Estamos ante la suma de distintas crisis. La mayoría de hogares en Guatemala ya está sufriendo un deterioro económico. Primero, el aumento de los precios de combustibles y alimentos implica pagar más por las importaciones, favorece la inflación y exacerba la inseguridad alimentaria. La guerra en Ucrania no terminará pronto y otras presiones persisten. Debido a la mayor importancia de los alimentos en los presupuestos de las familias pobres, su inflación las golpea más.

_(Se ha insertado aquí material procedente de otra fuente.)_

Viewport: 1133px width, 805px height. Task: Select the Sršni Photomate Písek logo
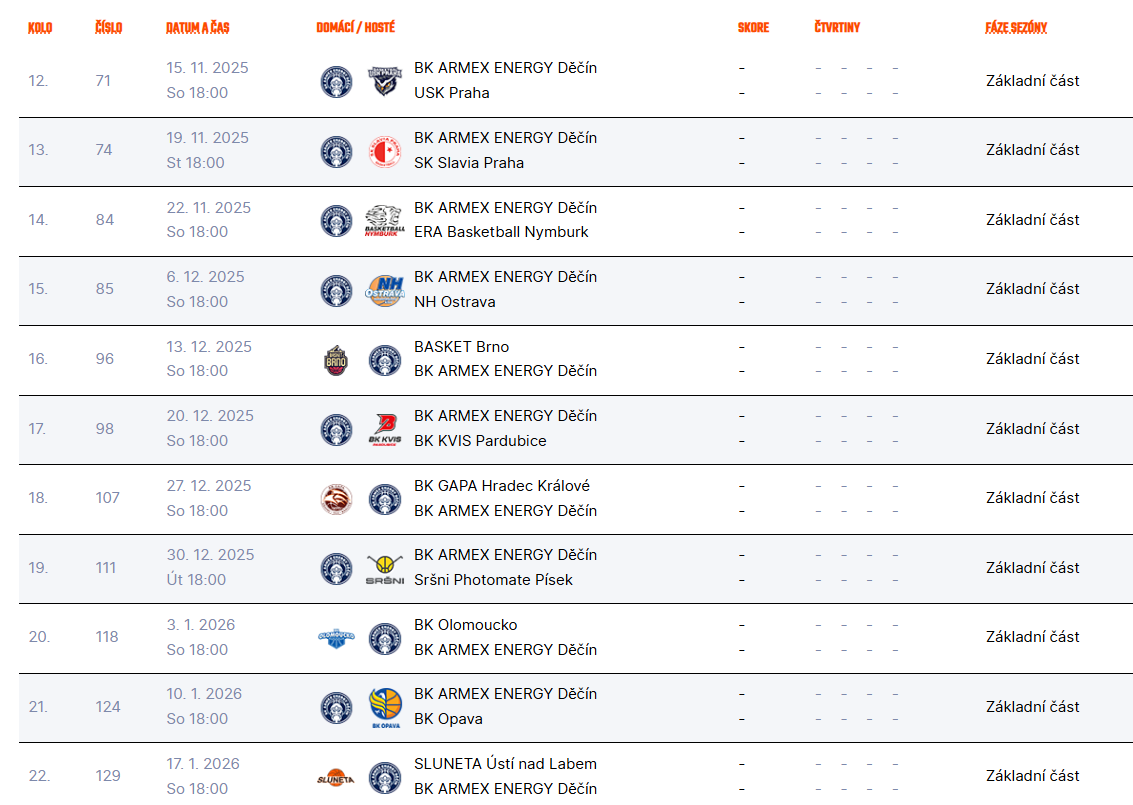click(384, 569)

Segundo, al aumento de estos precios se une la desaceleración de la economía de Estados Unidos. Habrá menos exportaciones, ingresos y empleos en Guatemala. Afectará a obreros en la industria de vestuario, jornaleros y cooperativistas en la agricultura y empleados en turismo. Tercero, crecerá menos el consumo y la inversión. Alzas de las tasas de interés en Estados Unidos están provocando la apreciación del dólar (con un quetzal que le sigue), y la salida de capitales guatemaltecos. Los bancos aquí ya aumentaron sus tasas de interés y comenzaron a limitar el acceso al crédito para el consumo y la inversión. Sufrirá la clase media endeudada y los empresarios medianos que no tienen acceso a préstamos preferenciales. No podrán compensarlo las remesas.
Pero el deterioro no es solamente económico. El Fondo Monetario Internacional le asigna en su última evaluación mundial una atención especial al peligro de agitación social provocada por precios crecientes de alimentos y combustibles. En 2018 Naciones Unidas advirtió en un estudio pionero (Pathways for Peace) acerca del aumento de la violencia en este siglo como resultado de percepciones de exclusión e injusticia. A estudiosos del tema les preocupa el creciente descontento, rabia y agitación en el mundo entero: la efervescencia social y la violencia serán mayores en esta década que en las anteriores. Lo estimula el deterioro económico, el rechazo de gobiernos despóticos y la ausencia de canales para organizarse y expresar reivindicaciones.
Los ingredientes requeridos para aumentar la agitación social en Guatemala están dados. Incluyen aumentos de precios de combustibles y de alimentos, escasas oportunidades y masivo desempleo de jóvenes, narcoactividad, bloqueos y estallidos de violencia, amenazas y persecución, empresarios sujetos al chantaje, y el rechazo del gobierno de Estados Unidos frente a un gobierno aislado, temeroso de la verdad. Percepciones de desigualdad, racismo, injusticia y exclusión política y económica no encuentran alternativas viables para expresar frustraciones y reivindicaciones. El ataque a la libertad de prensa que representa la detención de J. R. Zamora refuerza estas percepciones. Estallidos sociales de consecuencias impredecibles son probables. Recuerda la década de 1970 y el fraude electoral de 1974. Solo un sólido régimen democrático podría prevenirlo. Vivir sin democracia y libertad nos condena al oscurantismo y al conflicto.